S’il est peut-être anachronique d’utiliser le terme de mélancolie en parlant de Botticelli, force est de constater que cette œuvre en est toute imprégnée. Marie tient dans ses bras Jésus et se penche, dans un geste d’une grande douceur et d’une infinie tristesse vers Jean-Baptiste, afin que celui-ci embrasse son cousin. Rien de joyeux dans cette scène familiale mais au contraire une gravité subtile et douce.
En 1490, Botticelli ainsi que nombre de Florentins, traverse une profonde crise mystique. L’arrivée du moine Savonarole n’y est pas étrangère. Celui-ci vitupère contre les mœurs florentines, le goût du luxe de ses habitants, leur fascination pour les mythes antiques. A ses yeux, Florence se vautre dans la débauche et l’amoralité, il en appelle à une vie plus austère, sévère. Cet homme charismatique convainc une grande part de la population et Botticelli n’y est pas resté insensible. L’artiste tourne alors le dos aux grandes compositions mythologiques qui ont fait sa célébrité et se concentre sur des thèmes religieux à la mise en page simplifiée.
Ici, les trois figures à l’échelle monumentale occupent tout l’espace et semblent même coincées dans celui-ci. Marie n’a pas d’autre choix que de se pencher vers Jean-Baptiste ; debout, elle sortirait du cadre. L’arrière-plan est à peine défini et sa profondeur toute relative. De même, l’orchestration des plis du vêtement de la Vierge se fait abstraction et la palette chromatique plus restreinte.

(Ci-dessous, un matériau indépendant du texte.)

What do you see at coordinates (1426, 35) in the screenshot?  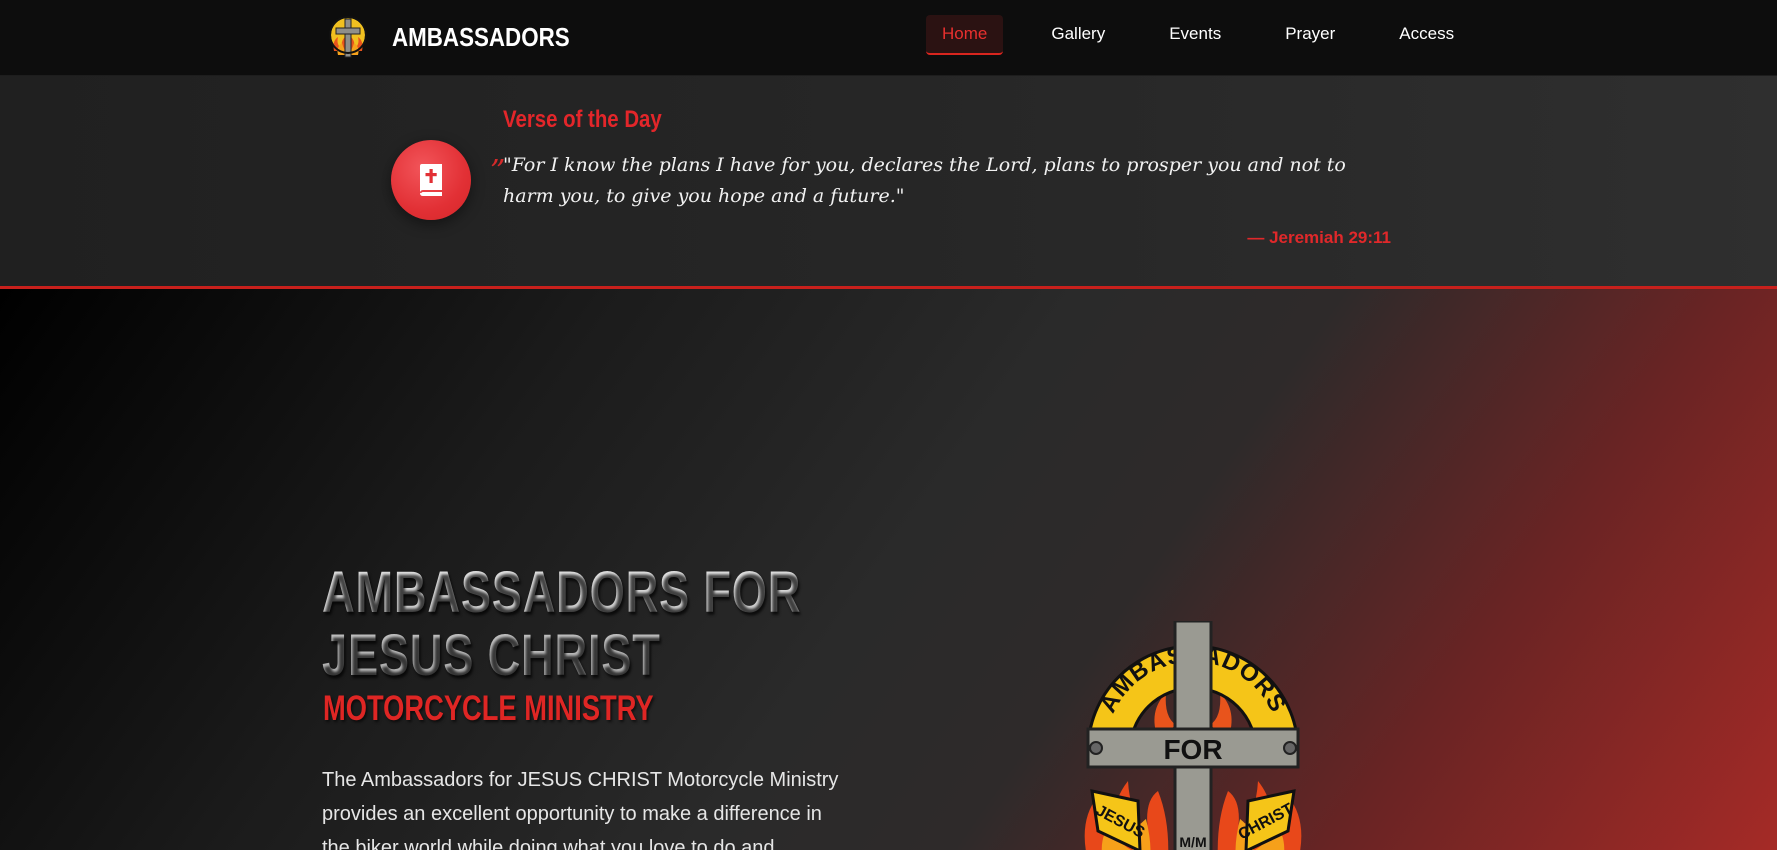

Cependant, cette simplicité n’est qu’apparence ; elle sert en réalité une iconographie subtile. En embrassant Jean-Baptiste, Jésus accepte son destin, son sacrifice. D’ailleurs c’est autant son cousin que la croix de celui-ci qu’il étreint. Le geste de Marie devient donc une préfiguration de la mise au tombeau et le buisson de rose une allusion, par ses épines, aux douleurs de la Vierge. Faut-il alors s’étonner de l’ambiance chagrine de ce tableau ?
Toutefois, même si le thème de la méditation sur le sacrifice du Christ figure parmi les favoris de Savonarole, pas de grands gestes, pas de cris ou de larmes dans cette peinture de Botticelli. C’est une douce tristesse qui habite les personnages dont le malheur est accepté car transcendé par la perspective de la rédemption.